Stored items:
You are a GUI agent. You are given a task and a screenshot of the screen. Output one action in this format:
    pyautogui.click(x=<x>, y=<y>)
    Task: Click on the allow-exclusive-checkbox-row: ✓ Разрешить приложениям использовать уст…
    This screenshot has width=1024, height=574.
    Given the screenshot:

Problem to solve » Count the lines in the items above that contain the string "screenshot", treating uppercase and lowercase as different. Reply with only the number.

Answer » 3